Wie mehr Teilhabe und Lebenschancen für Menschen mit geistiger Behinderung im Alter realisiert werden können, haben die beiden Verfasser bereits in einer Publikation im gleichen Verlag im Jahr 2017 aufgezeigt. In dem vorliegenden Band geht es um Demenz, und es liegt auf der Hand, dass auch dieser Personenkreis daran erkranken kann, und dies auch mit einem erhöhten Risiko. In diesem Zusammenhang tauchen zahlreiche Fragen auf: (Wie) Lässt sich Demenz hier frühzeitig feststellen, welche besondere Betreuung, professionelle Begleitung und interdisziplinär organisierte Unterstützung braucht es zum einen und gibt es zum anderen, um den Erkrankten ein möglichst selbstbestimmtes Leben in sozialer Teilhabe zu ermöglichten? All dies ist bislang in der Heil- und Sonderpädagogik in der Theorie bzw. in wissenschaftlichen Abhandlungen selten thematisiert worden, obwohl der Bedarf da ist. Denn die Situation in der Praxis scheint so zu sein, dass viele Mitarbeiter nur über ein geringes Wissen und wenig Erfahrung über die Früherkennung wie auch Behandlung und Unterstützung einer Demenz bei Menschen mit geistiger Behinderung verfügen.
Inhaltlich wird in der vorliegenden 348 Seiten umfassenden Publikation das Thema Demenz aus ganz unterschiedlichen Perspektiven und in seiner vielschichtigen Problematik in insgesamt 13 Kapiteln behandelt. Es geht um grundsätzliche Fragen im Kontext von Alter und Demenz, um Prävalenz und diagnostische Fragen, um die Sicht der Betroffenen selbst, wie Angehörige, Mitbewohner und Betreuer damit umgehen, um Veränderungen im Handlungsfeld Wohnen und im Kontext von Lebensqualität, um eine passende Milieugestaltung, um Interventionskonzepte und Interaktionsmöglichkeiten bezüglich Körper, Sprache und (multimodale) Kommunikationsformen sowie um motorisch orientierte Verfahren und Unterstützung.
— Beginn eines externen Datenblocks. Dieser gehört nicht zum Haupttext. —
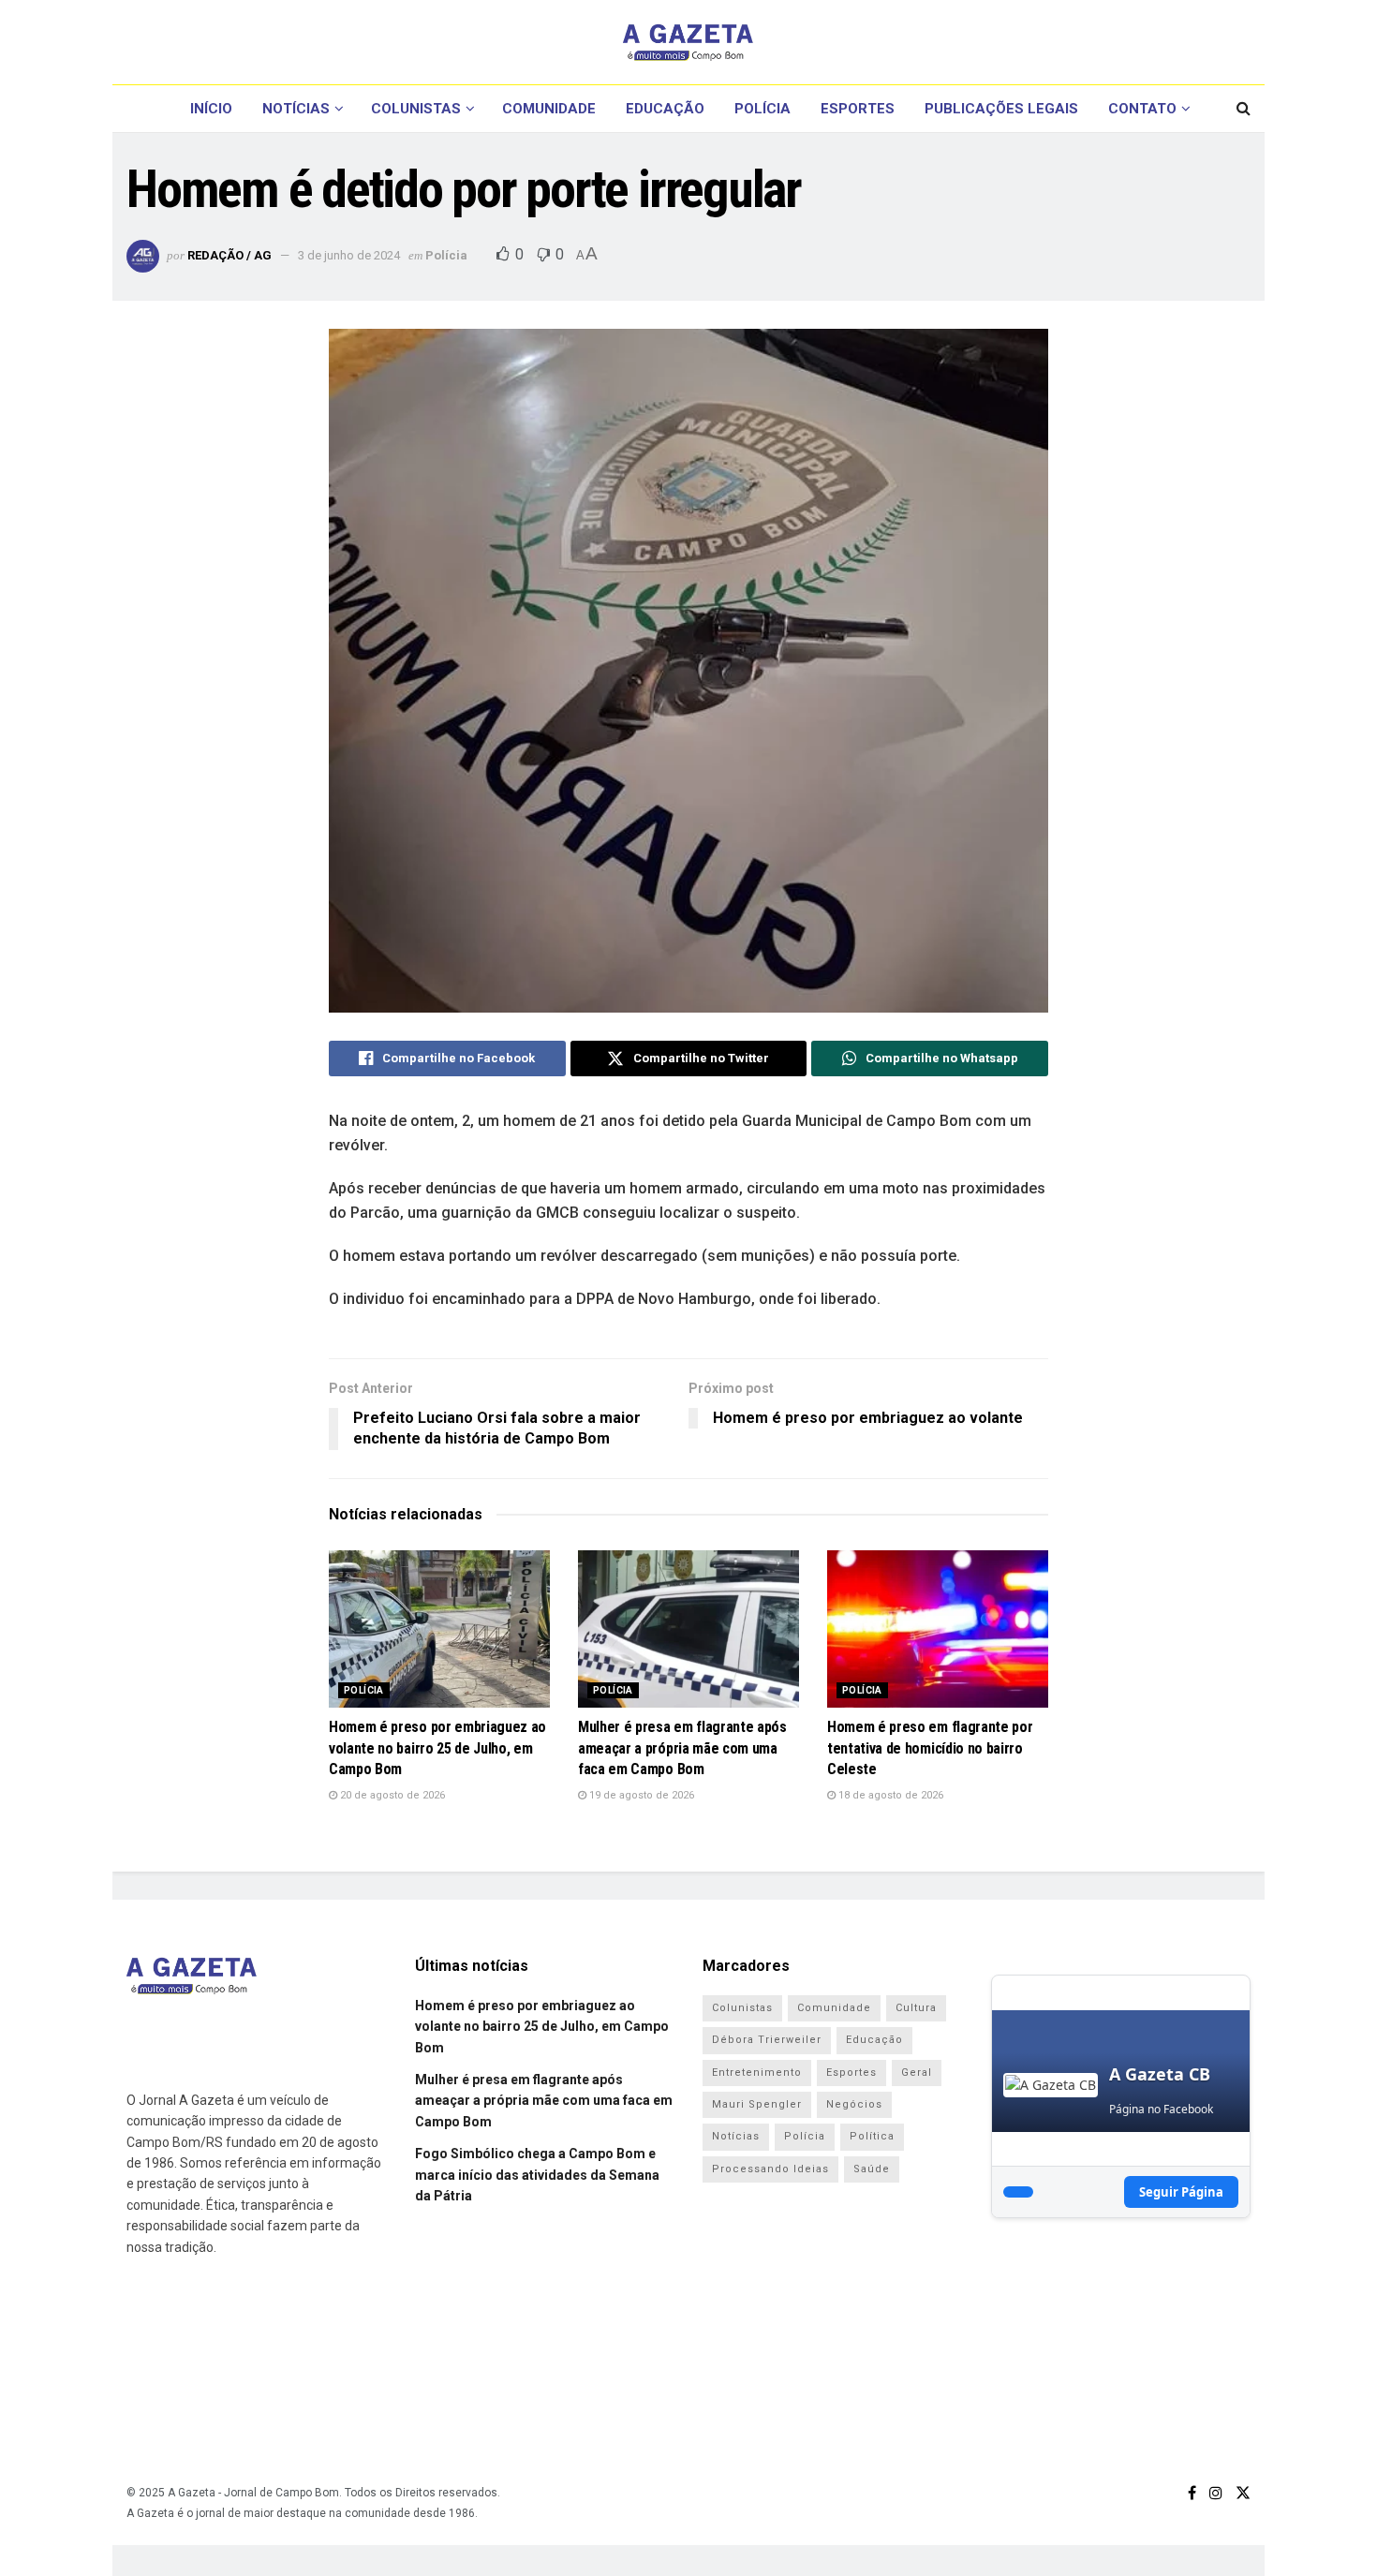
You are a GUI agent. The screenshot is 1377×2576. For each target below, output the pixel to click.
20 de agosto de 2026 (391, 1795)
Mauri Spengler (757, 2104)
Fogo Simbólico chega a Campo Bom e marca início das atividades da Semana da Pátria (537, 2174)
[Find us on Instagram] (1215, 2493)
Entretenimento (757, 2072)
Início (211, 108)
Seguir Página (1181, 2192)
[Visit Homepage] (688, 42)
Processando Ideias (770, 2169)
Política (872, 2136)
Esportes (858, 108)
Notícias (296, 108)
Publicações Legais (1001, 108)
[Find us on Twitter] (1243, 2493)
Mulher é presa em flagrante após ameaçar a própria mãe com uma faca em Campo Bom (682, 1748)
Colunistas (416, 108)
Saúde (871, 2169)
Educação (665, 108)
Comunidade (549, 108)
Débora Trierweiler (767, 2040)
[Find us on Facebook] (1192, 2493)
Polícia (762, 108)
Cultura (916, 2008)
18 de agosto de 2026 (889, 1795)
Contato (1142, 108)
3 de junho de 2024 (349, 255)
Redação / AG (229, 255)
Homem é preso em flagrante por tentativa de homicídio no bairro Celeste (929, 1748)
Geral (916, 2072)
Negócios (854, 2104)
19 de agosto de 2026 (640, 1795)
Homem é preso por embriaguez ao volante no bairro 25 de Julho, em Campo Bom (437, 1748)
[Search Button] (1243, 108)
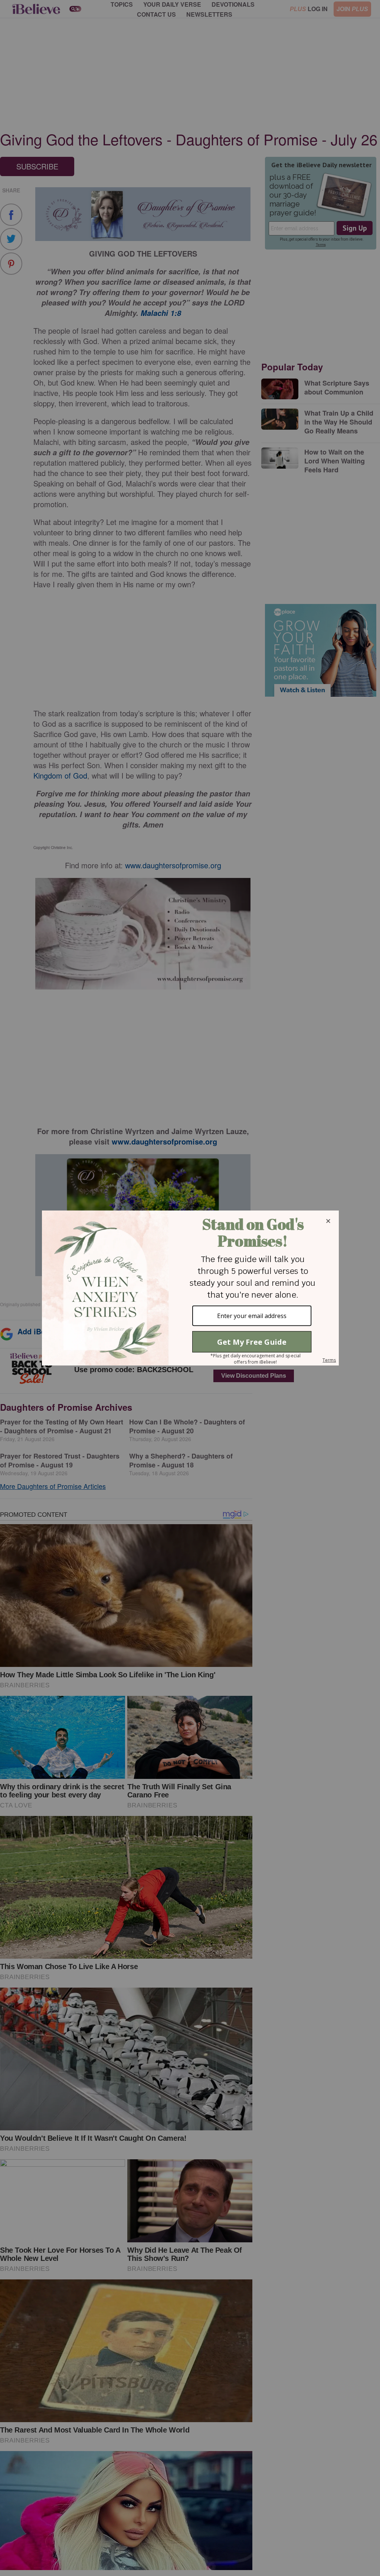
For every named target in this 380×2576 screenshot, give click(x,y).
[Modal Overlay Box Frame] (190, 1288)
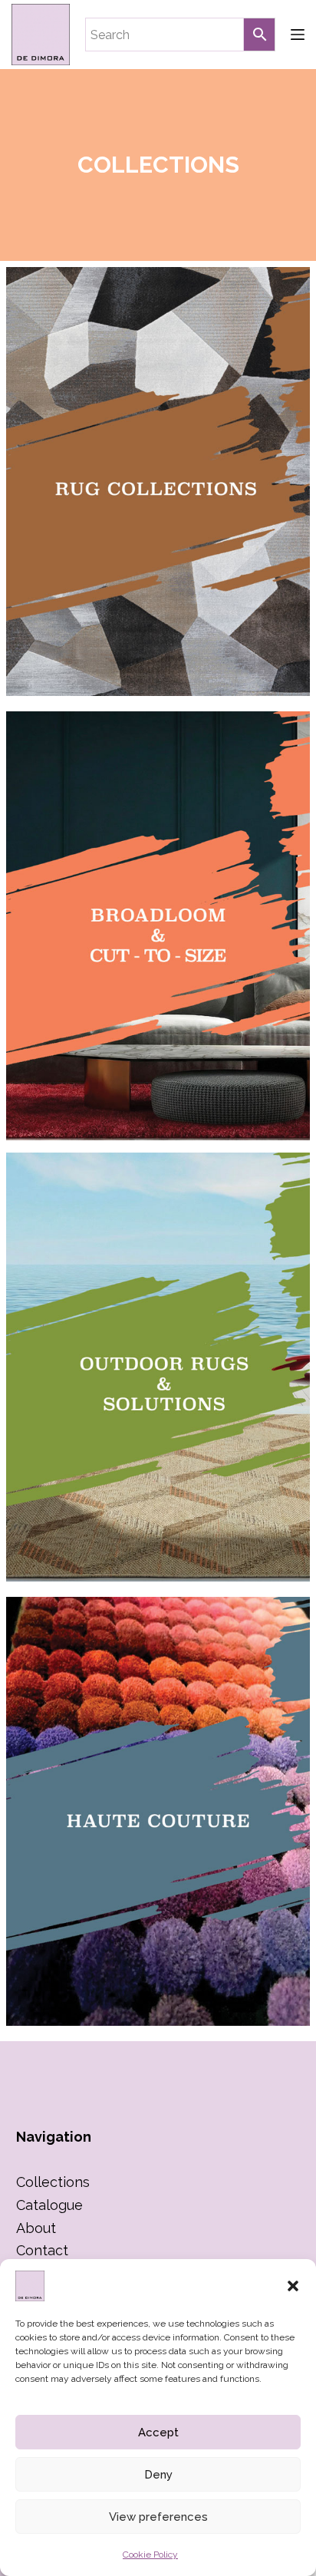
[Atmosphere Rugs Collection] (158, 925)
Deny (158, 2475)
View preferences (158, 2517)
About (36, 2228)
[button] (293, 2286)
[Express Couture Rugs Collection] (158, 1811)
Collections (53, 2182)
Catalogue (49, 2205)
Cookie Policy (150, 2554)
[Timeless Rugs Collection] (158, 481)
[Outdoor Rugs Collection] (158, 1367)
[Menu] (297, 34)
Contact (42, 2250)
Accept (158, 2432)
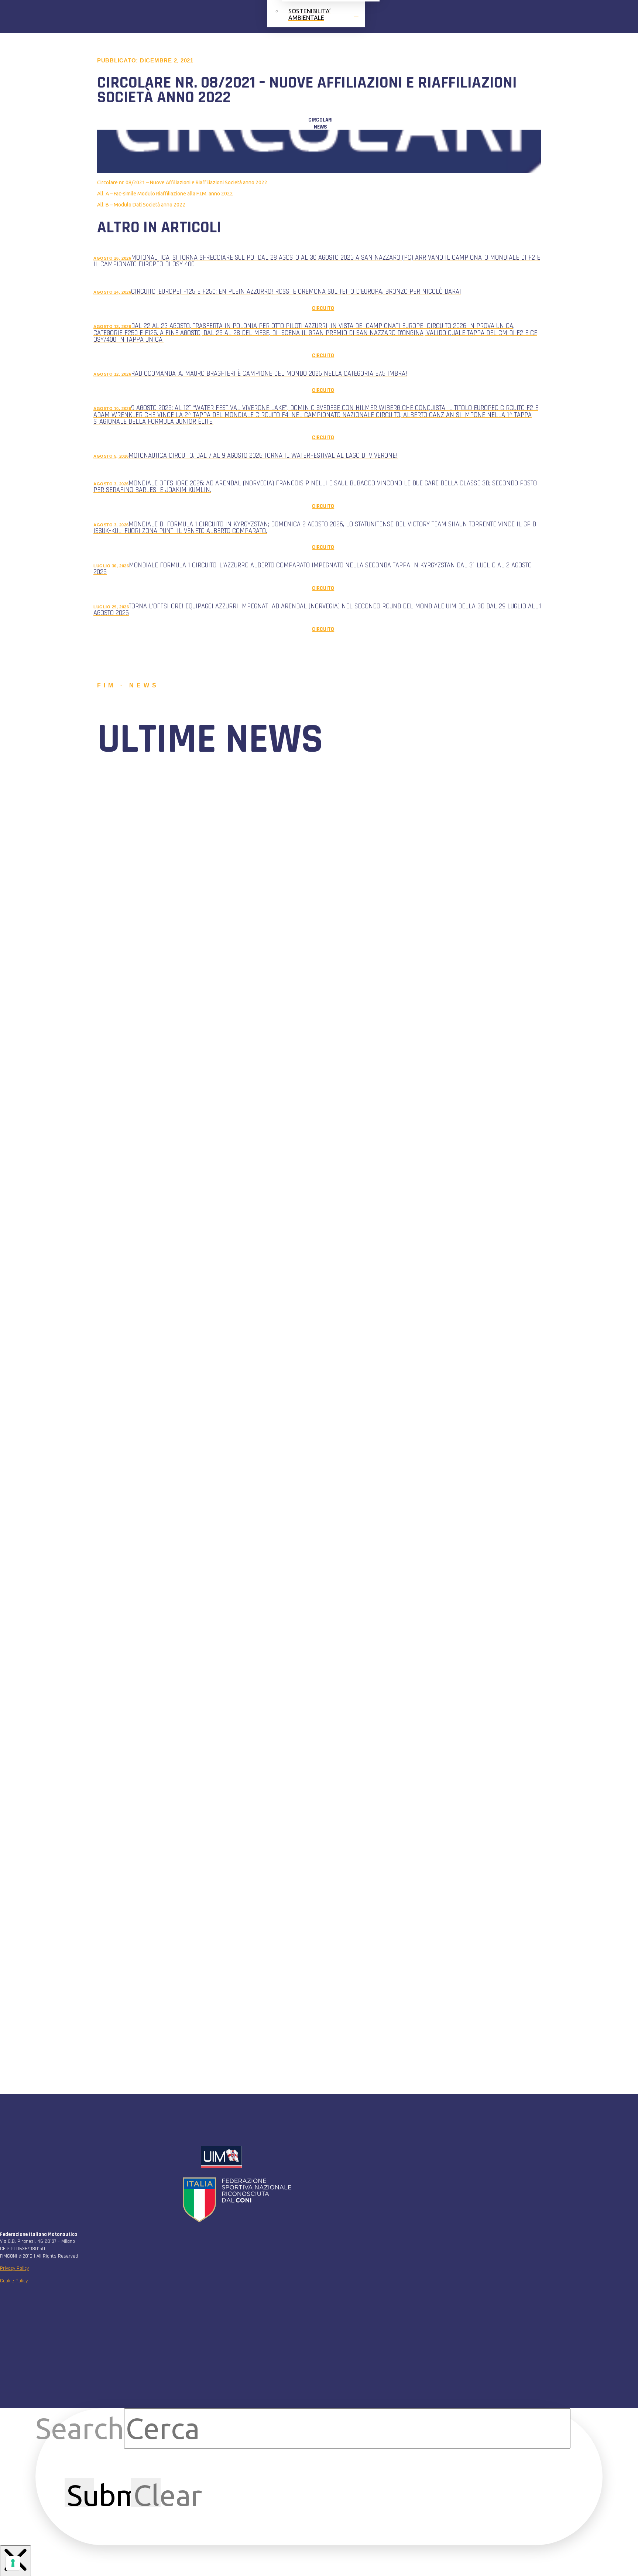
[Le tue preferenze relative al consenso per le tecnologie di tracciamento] (13, 2563)
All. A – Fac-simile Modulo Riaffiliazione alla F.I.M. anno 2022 (165, 194)
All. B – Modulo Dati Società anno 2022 (141, 205)
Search (79, 2428)
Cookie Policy (14, 2281)
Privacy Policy (14, 2268)
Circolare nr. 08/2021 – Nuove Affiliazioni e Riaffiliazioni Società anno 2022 (182, 182)
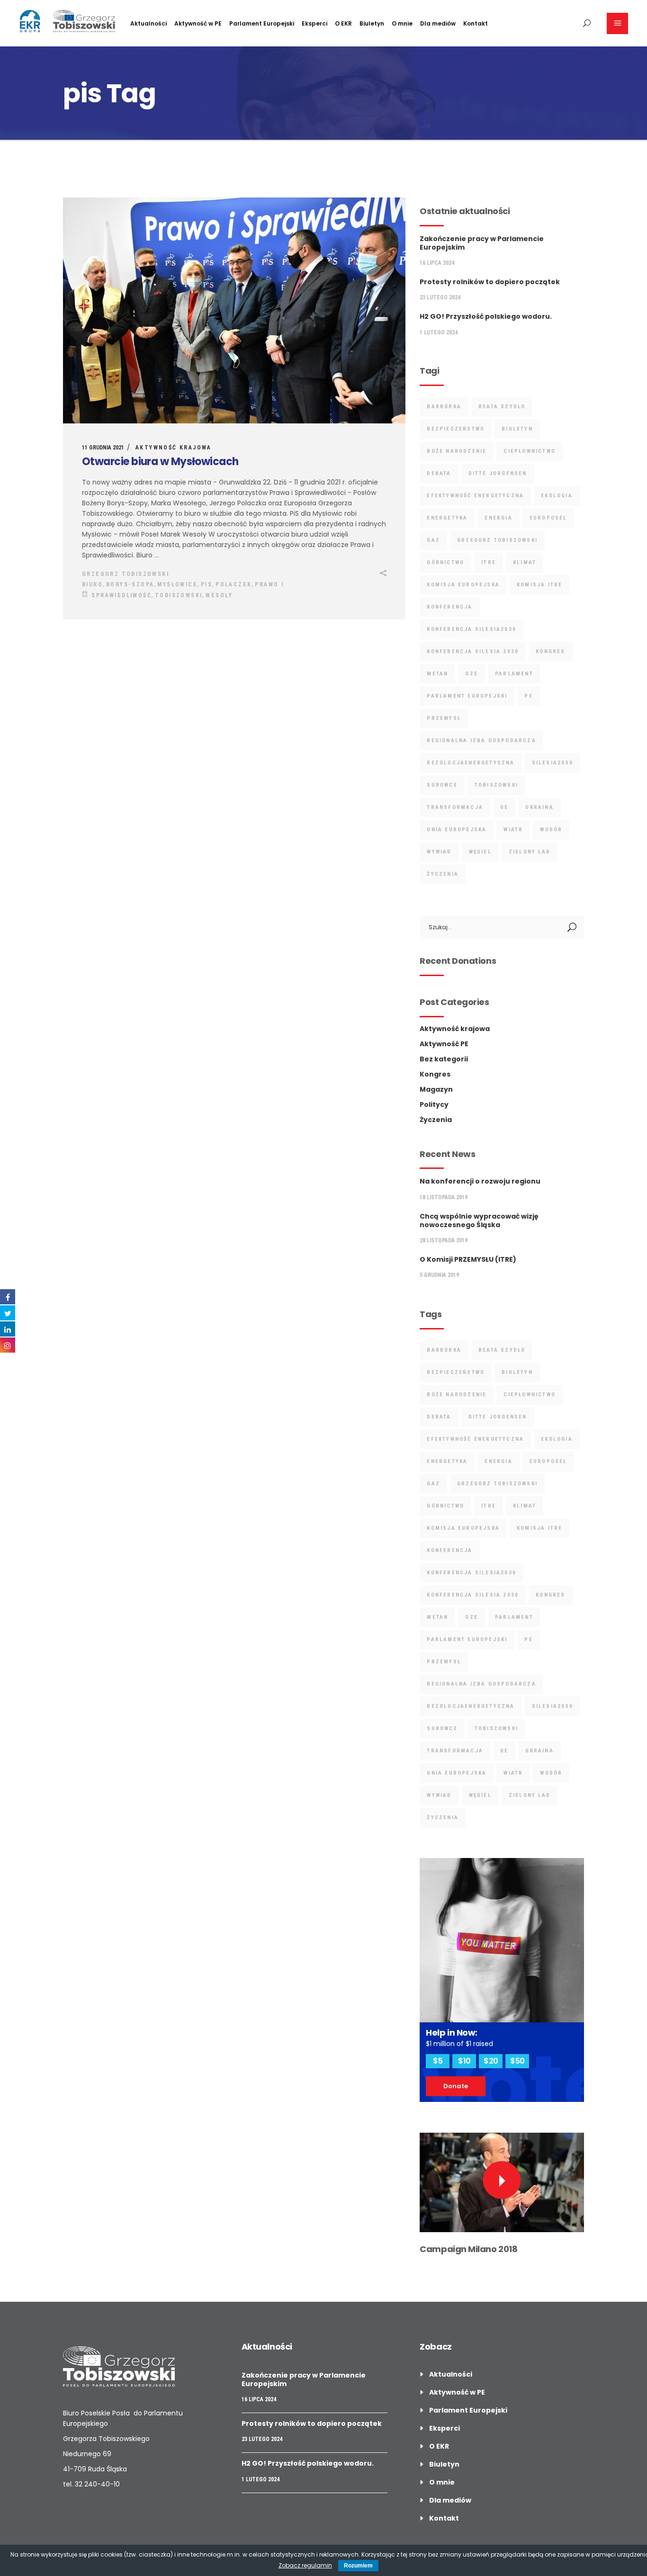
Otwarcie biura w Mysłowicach (160, 461)
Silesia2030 (552, 763)
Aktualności (450, 2374)
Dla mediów (450, 2500)
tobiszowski (178, 595)
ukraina (539, 807)
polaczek (234, 584)
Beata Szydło (501, 407)
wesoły (219, 595)
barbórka (444, 407)
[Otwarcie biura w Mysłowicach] (234, 310)
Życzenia (436, 1119)
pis (206, 584)
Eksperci (444, 2428)
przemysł (444, 718)
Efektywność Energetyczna (475, 496)
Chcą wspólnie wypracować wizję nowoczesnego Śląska (479, 1221)
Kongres (435, 1074)
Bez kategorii (444, 1059)
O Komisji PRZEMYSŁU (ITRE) (468, 1259)
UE (504, 807)
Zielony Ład (529, 852)
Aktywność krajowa (173, 447)
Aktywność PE (444, 1044)
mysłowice (177, 584)
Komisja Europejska (463, 585)
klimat (524, 562)
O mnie (442, 2482)
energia (498, 518)
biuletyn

Die beiden letzten Kapitel beschäftigen sich mit dem Thema Sterben und Tod, Abschied und Trauer.
Fazit: In dieser Publikation wird ein wichtiges, bislang vernachlässigtes, Thema behandelt. Die Ausführungen und Darstellungen in einer breiten Spannweite von behandelten Themen erfolgen theoriegeleitet und werden immer wieder durch aktuelle Untersuchungsergebnisse untermauert, und die Literaturverweise und Verzeichnis im Anhang sind beeindruckend. Zentrale Inhalte und wichtige Fachbegriffe werden in grau hinterlegten Feldern zusammengefasst und verständlich erklärt, und eine Vielzahl an Grafiken, Tabellen und Abbildungen trägt zum Leseverständnis bei. Auch die vielen praktischen Beispiele, vor allem in Kapitel 8 bis 11 und die abschließenden Kapitel über die letzte Lebensphase machen das Werk zu einem interessanten Lehrbuch für die Praxis.
Die Publikation richtet sich keineswegs nur an Heil- und Sonderpädagogen, sondern an alle, die in unserer Gesellschaft Menschen mit geistiger Behinderung und Demenz professionell begleiten, also auch an Sozialpädagogen, Pflegewissenschaftler und -manager und alle Mitarbeiter in der Altenhilfe.